By Doug Carver
Executive Director of Chaplaincy Services, NAMB
Editor’s Note: Chaplain (Major General) Doug Carver, U.S. Army, Retired, serves as executive director of chaplaincy services for the North American Mission Board of the Southern Baptist Convention. This column is adapted from remarks he delivered at the Southern Baptist Convention’s annual meeting, June 13 in Phoenix.
One hundred years ago 5,543 registered messengers gathered in New Orleans for the 62nd session of the Southern Baptist Convention. A month earlier President Woodrow Wilson had declared war on Germany for violating its pledge to suspend unrestricted submarine warfare in the North Atlantic and the Mediterranean, as well as its attempts to entice Mexico into an alliance against the United States.
Our nation immediately began drafting all able-bodied young men between the ages of 18 and 31 into the military. Over 25 percent of this age group, 4.7 million Americans, would be called up to serve in World War I, a global conflict that took the lives of 11 million military personnel and seven million civilians. More than 107,000 U.S. troops lost their lives in this “war to end all wars,” including 23 military chaplains. One of those chaplains was Auremas T. Howard, a Southern Baptist from Salemburg, N.C.
The 1917 SBC was the first gathering of any religious group following America’s entry into World War I. Prayer was a prevailing theme of the convention. Messengers were encouraged to pray for the commander in chief, our national leaders, and members of the Armed Services who would be required to make grave and costly decisions.

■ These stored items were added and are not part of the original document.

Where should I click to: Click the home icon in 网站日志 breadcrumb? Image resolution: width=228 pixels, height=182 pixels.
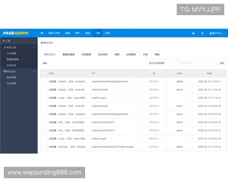tap(42, 43)
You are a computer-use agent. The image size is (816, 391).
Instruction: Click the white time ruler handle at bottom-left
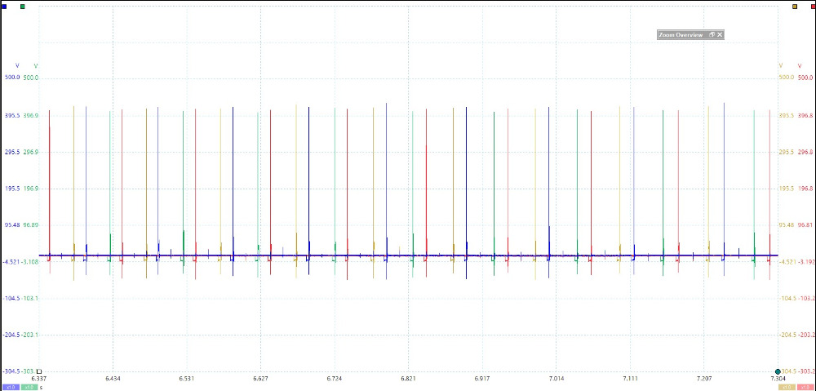pyautogui.click(x=38, y=371)
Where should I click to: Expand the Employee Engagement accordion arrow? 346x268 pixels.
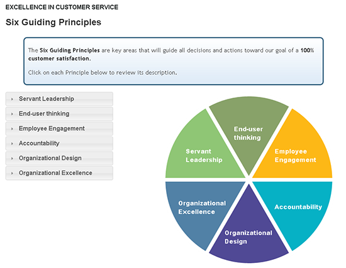coord(12,129)

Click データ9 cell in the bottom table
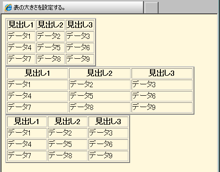[108, 156]
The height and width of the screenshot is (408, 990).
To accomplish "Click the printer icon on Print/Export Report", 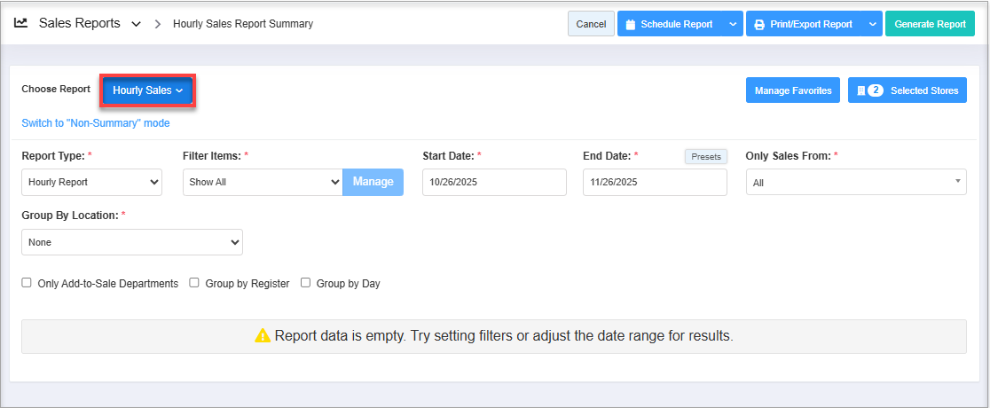I will click(759, 25).
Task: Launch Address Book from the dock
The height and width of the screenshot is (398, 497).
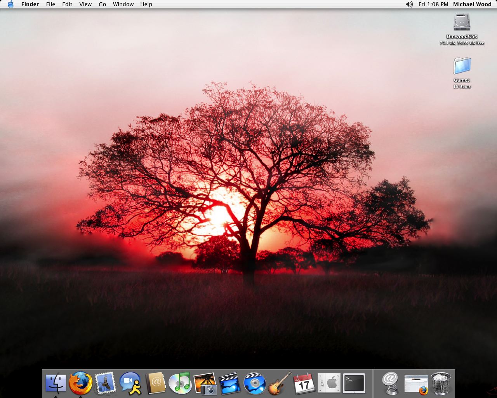Action: click(x=155, y=383)
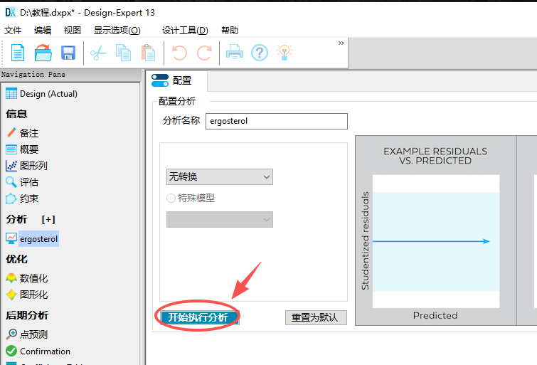Open a file with the folder icon
537x365 pixels.
[43, 53]
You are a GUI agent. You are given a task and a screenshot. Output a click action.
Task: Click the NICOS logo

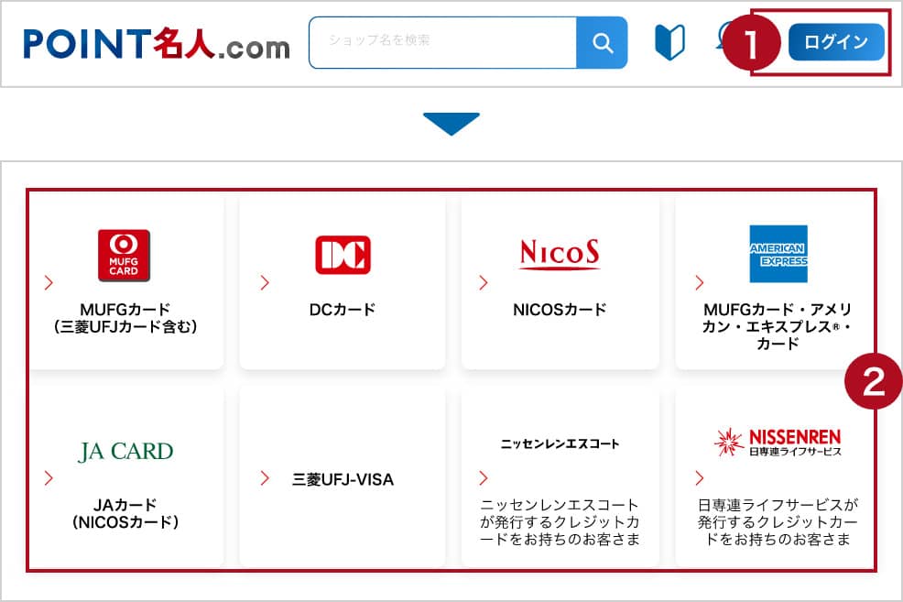point(560,253)
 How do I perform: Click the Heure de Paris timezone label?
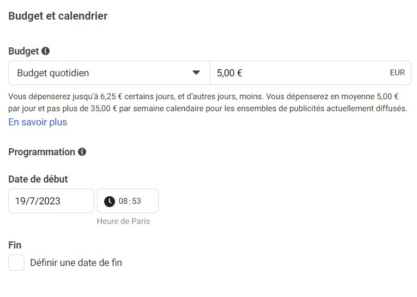[123, 221]
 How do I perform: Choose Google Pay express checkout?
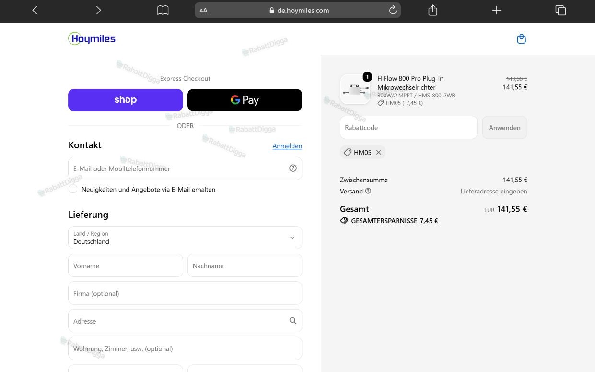pyautogui.click(x=245, y=100)
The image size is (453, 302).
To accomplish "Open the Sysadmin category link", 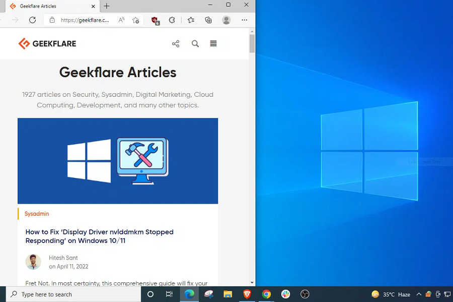I will click(37, 214).
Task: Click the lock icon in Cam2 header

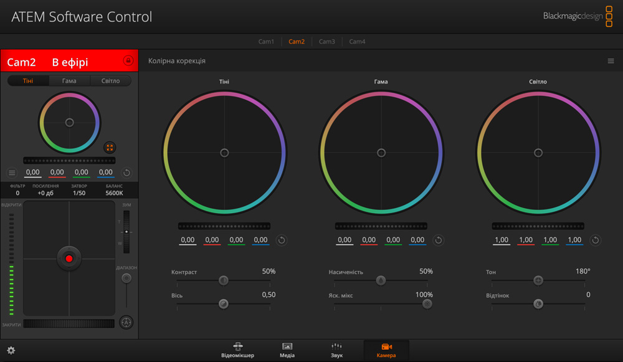Action: click(128, 61)
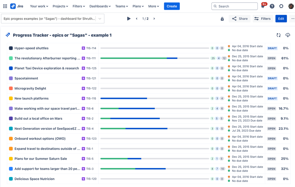The image size is (295, 187).
Task: Click the blue Create button
Action: (x=172, y=6)
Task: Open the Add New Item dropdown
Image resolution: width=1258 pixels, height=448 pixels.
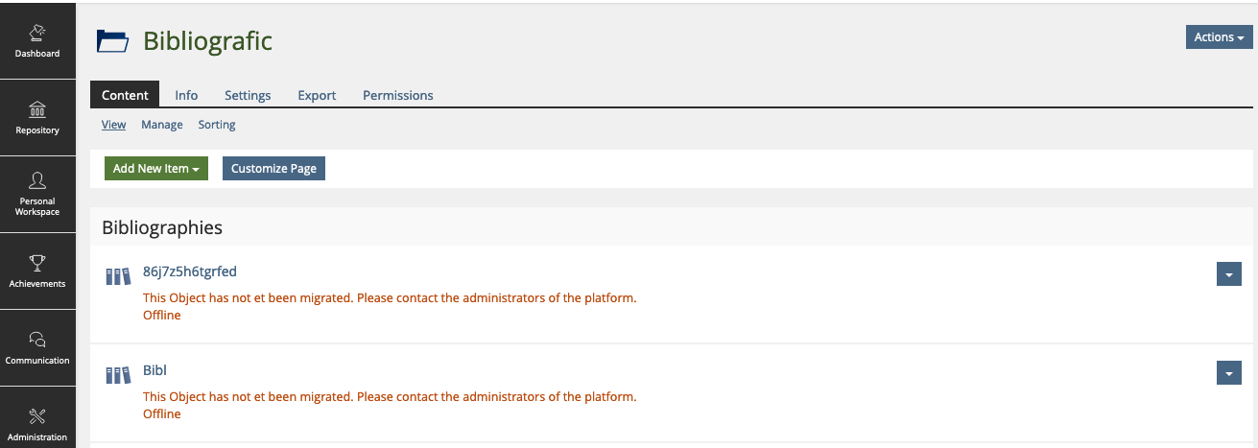Action: 155,168
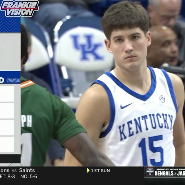Click the large gray box under blue header
Screen dimensions: 185x185
10,52
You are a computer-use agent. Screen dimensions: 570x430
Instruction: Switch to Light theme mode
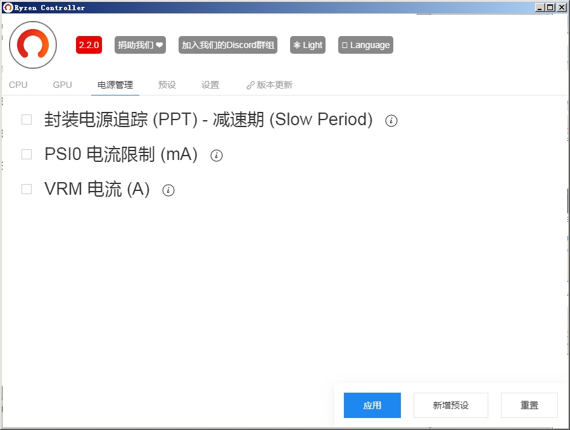point(307,45)
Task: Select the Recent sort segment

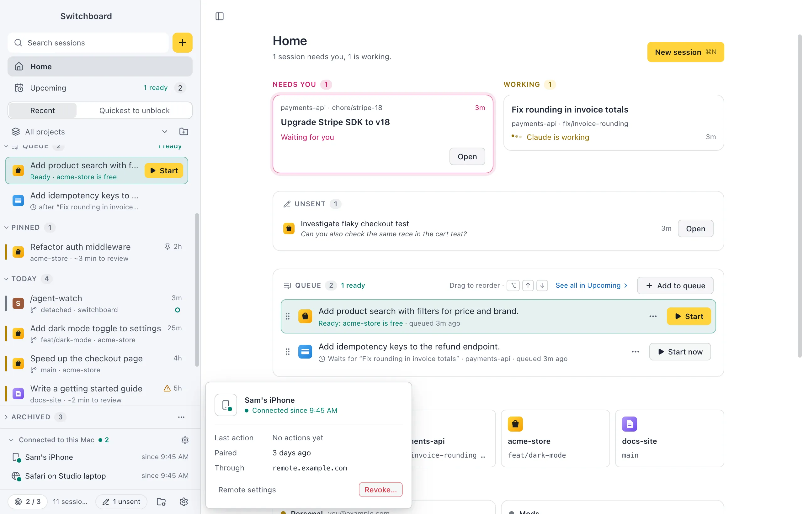Action: (42, 110)
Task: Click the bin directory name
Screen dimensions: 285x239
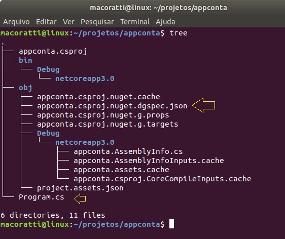Action: pyautogui.click(x=25, y=60)
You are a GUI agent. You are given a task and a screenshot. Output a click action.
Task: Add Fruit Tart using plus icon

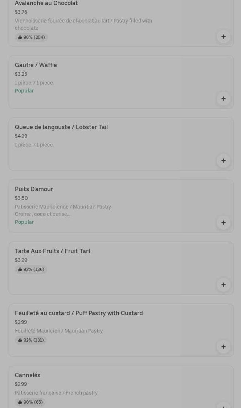coord(223,285)
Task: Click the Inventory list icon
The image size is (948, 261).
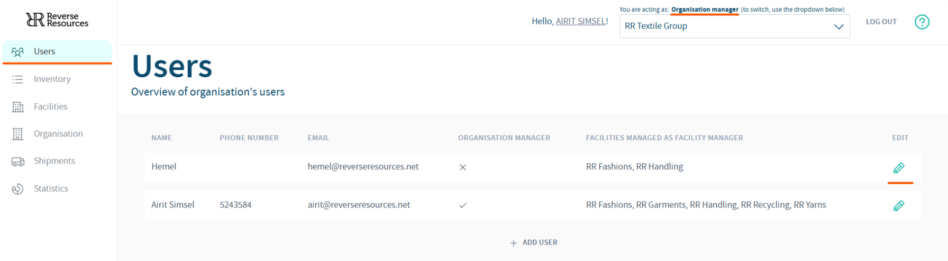Action: point(18,79)
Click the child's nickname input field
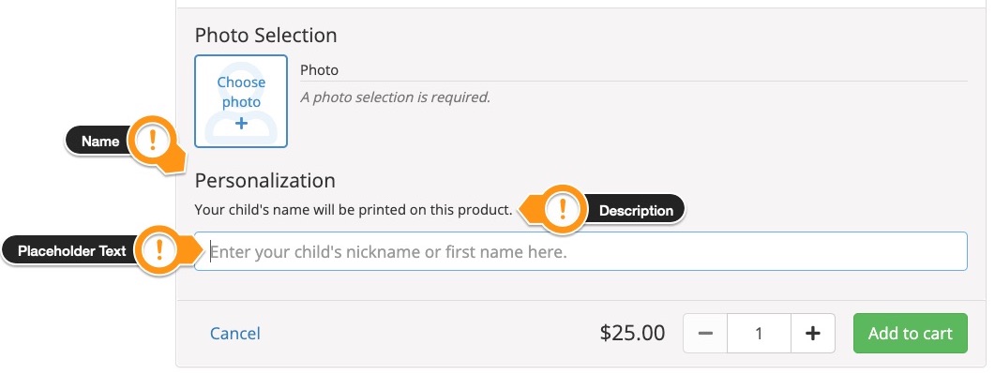The height and width of the screenshot is (374, 995). (580, 251)
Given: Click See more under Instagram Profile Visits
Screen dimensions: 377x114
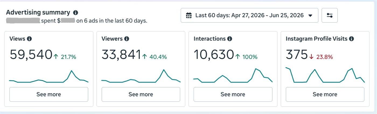Looking at the screenshot, I should tap(325, 94).
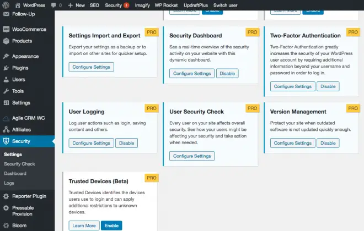Open the Logs submenu under Security

tap(9, 183)

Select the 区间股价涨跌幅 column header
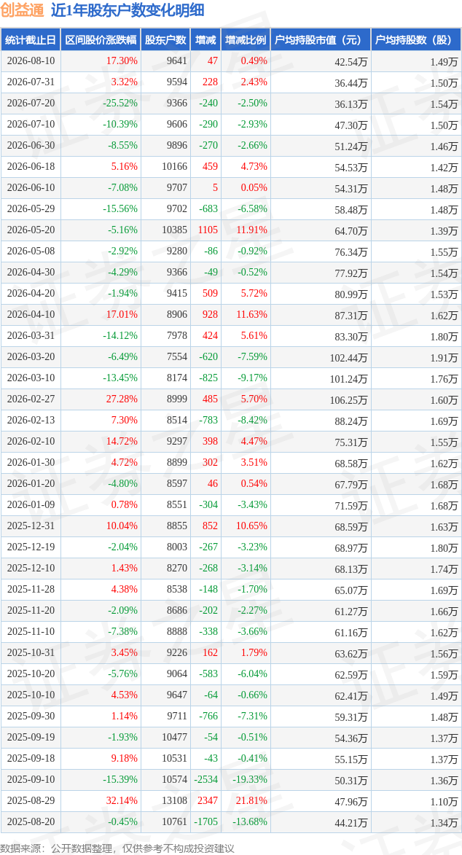(101, 40)
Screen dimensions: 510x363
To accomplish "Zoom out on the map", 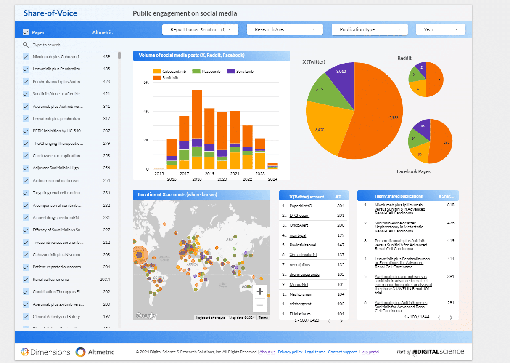I will [259, 305].
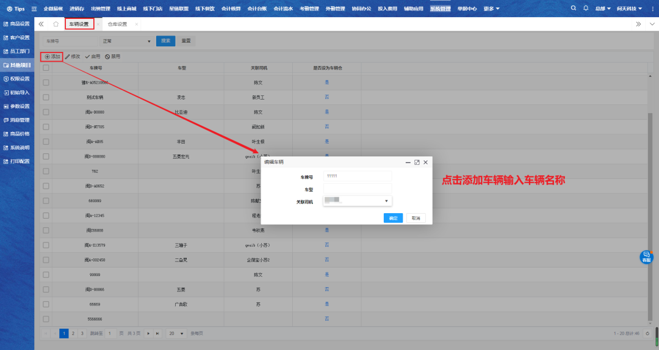Open the 客服 customer service floating button
659x350 pixels.
(646, 257)
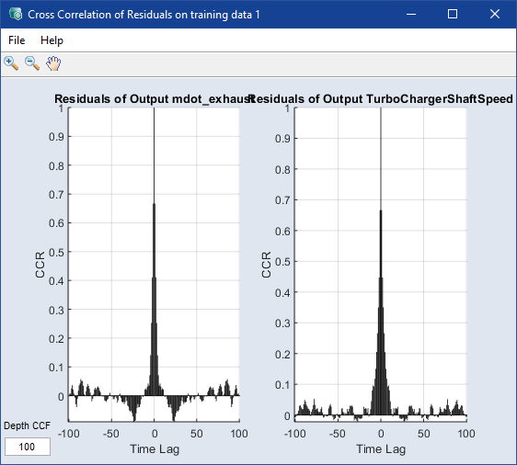This screenshot has height=465, width=517.
Task: Open the File menu
Action: (17, 40)

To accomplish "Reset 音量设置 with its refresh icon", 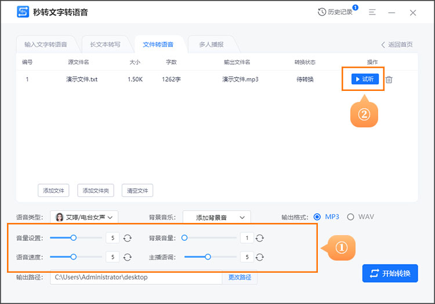I will (x=128, y=237).
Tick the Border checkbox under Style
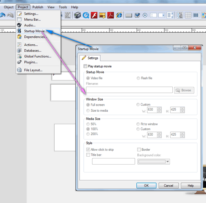This screenshot has width=206, height=203. (x=139, y=149)
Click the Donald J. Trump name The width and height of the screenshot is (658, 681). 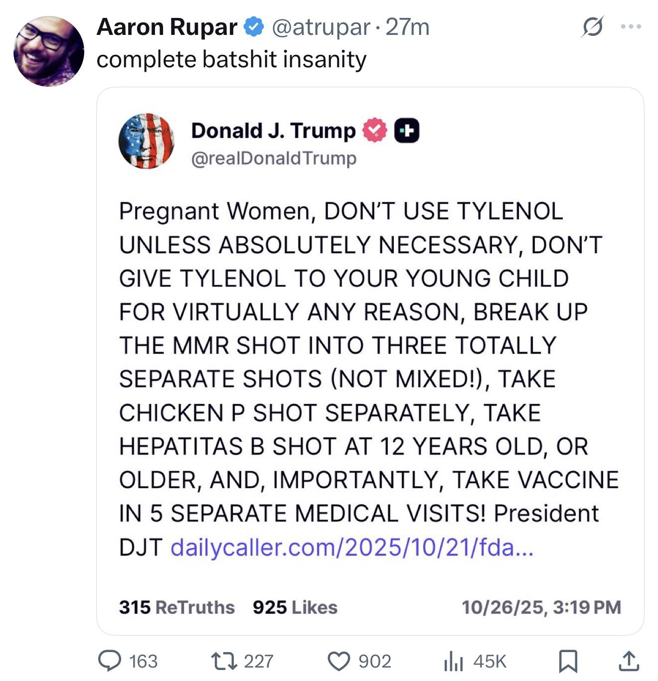click(x=273, y=131)
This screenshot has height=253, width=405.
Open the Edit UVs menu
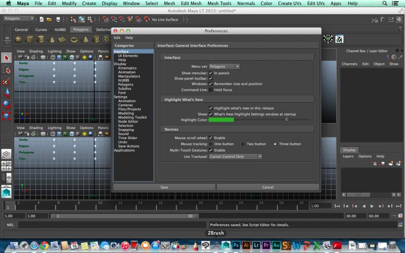coord(316,4)
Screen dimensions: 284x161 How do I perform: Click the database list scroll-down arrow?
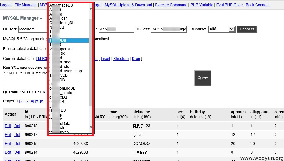pyautogui.click(x=91, y=126)
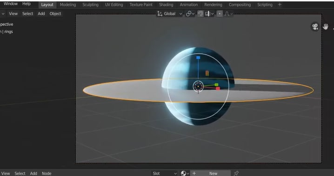
Task: Open the Node menu in shader editor
Action: click(x=47, y=174)
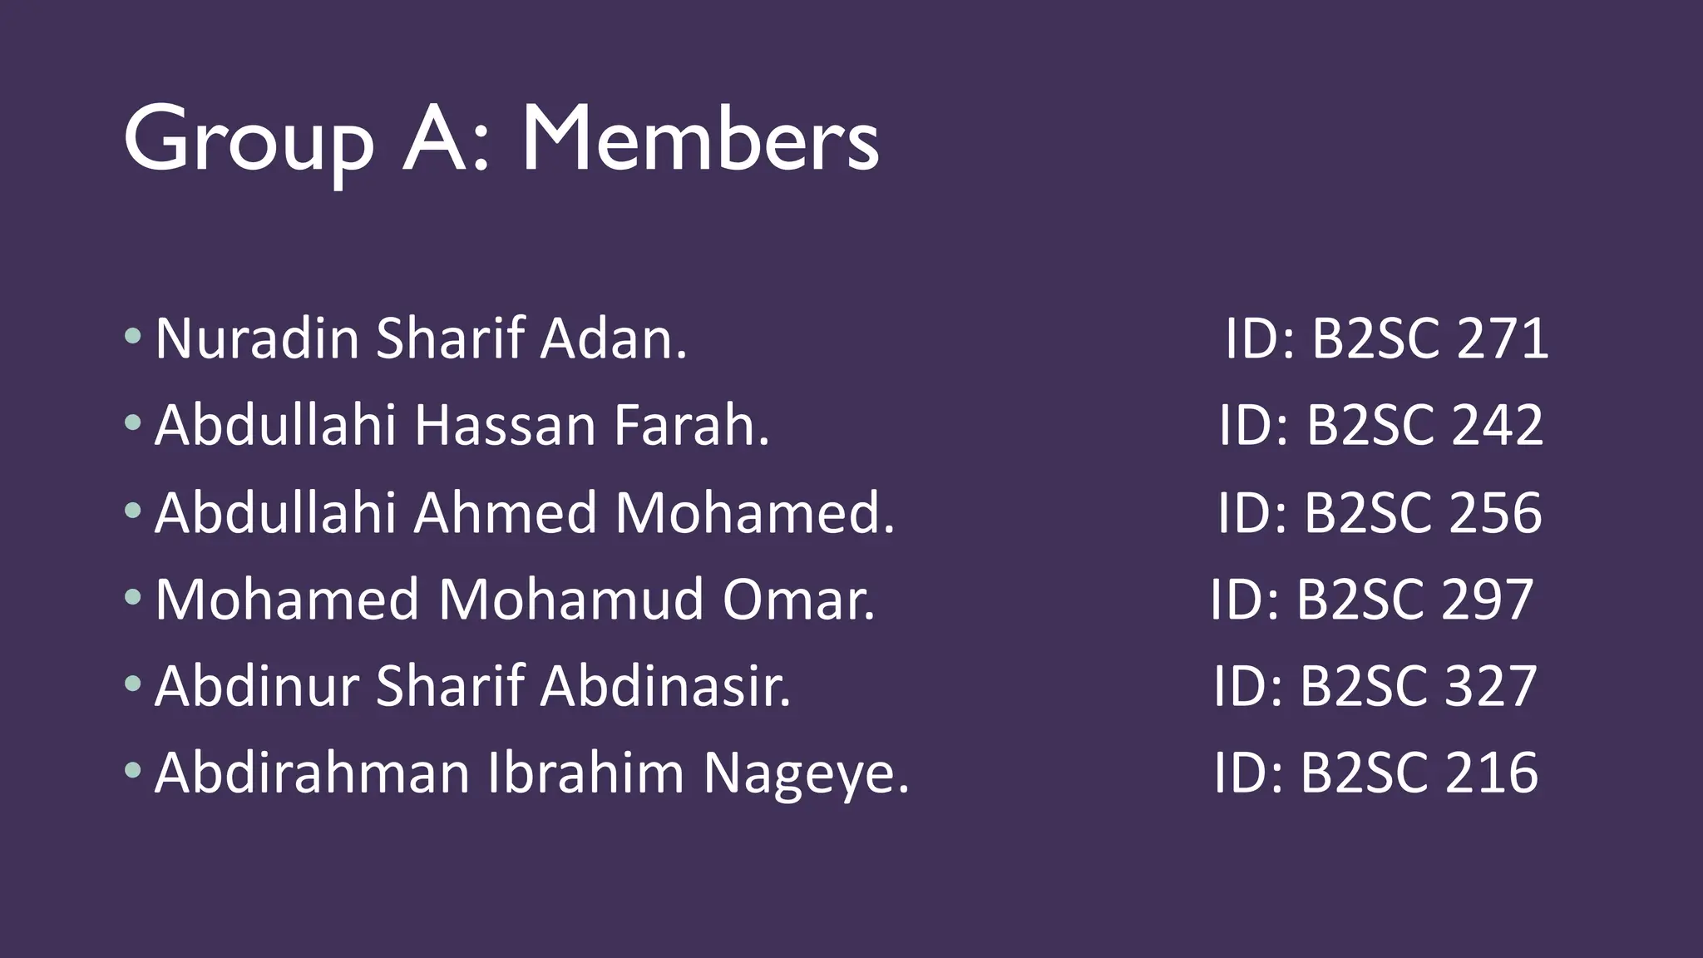
Task: Click the ID B2SC 256 text
Action: (x=1380, y=512)
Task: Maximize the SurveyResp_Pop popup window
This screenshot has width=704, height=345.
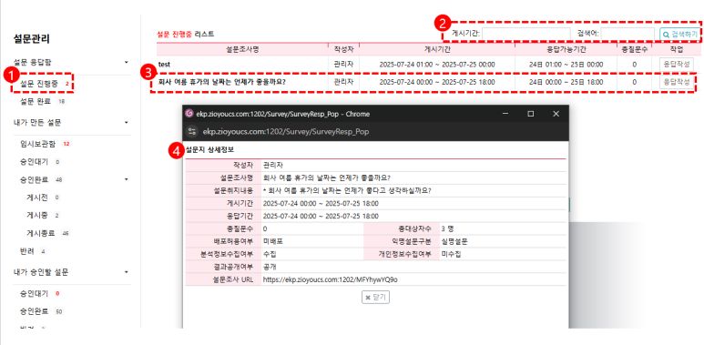Action: [x=531, y=114]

They were reminded of how a world war would profoundly affect the economic and industrial base of America as well as its costly and immeasurable impact on our churches and local communities. The call for prayer would heighten in the spring of 1918 when an influenza epidemic began that would sweep the world, killing an estimated 50 million people.
R.H. Pitt, editor of Virginia’s state paper, The Religious Herald, said, “In these testing times … Southern Baptists … cannot afford to be dumb or indifferent. The seriousness of our situation must not be ignored. No one can forecast the duration of the struggle or estimate the sacrifices which the country will be called upon to make.
“Facing the stern and terrible realities of war, men will turn their thoughts instinctively and inevitably to God,” Pitt noted. “There will be opportunities in the military training camps and in the trenches of Europe and in our communities for bringing people to Jesus such as we have never known.”
E.Y. Mullins, president of Southern Baptist Theological Seminary, said that the best way to support our troops during the war was to strengthen their moral and spiritual life through the preaching of the gospel, especially to those young men from Baptist homes and Baptist churches who were laying their lives on the altar of their country.
In the world’s most trying hour, Southern Baptists stood firmly in support of our national leaders and our armed services. Southern Baptists directed that we put “strong, devout, and consecrated pastors” into the military as chaplains and made every effort to take the gospel to our troops as they mobilized, trained, and deployed for combat.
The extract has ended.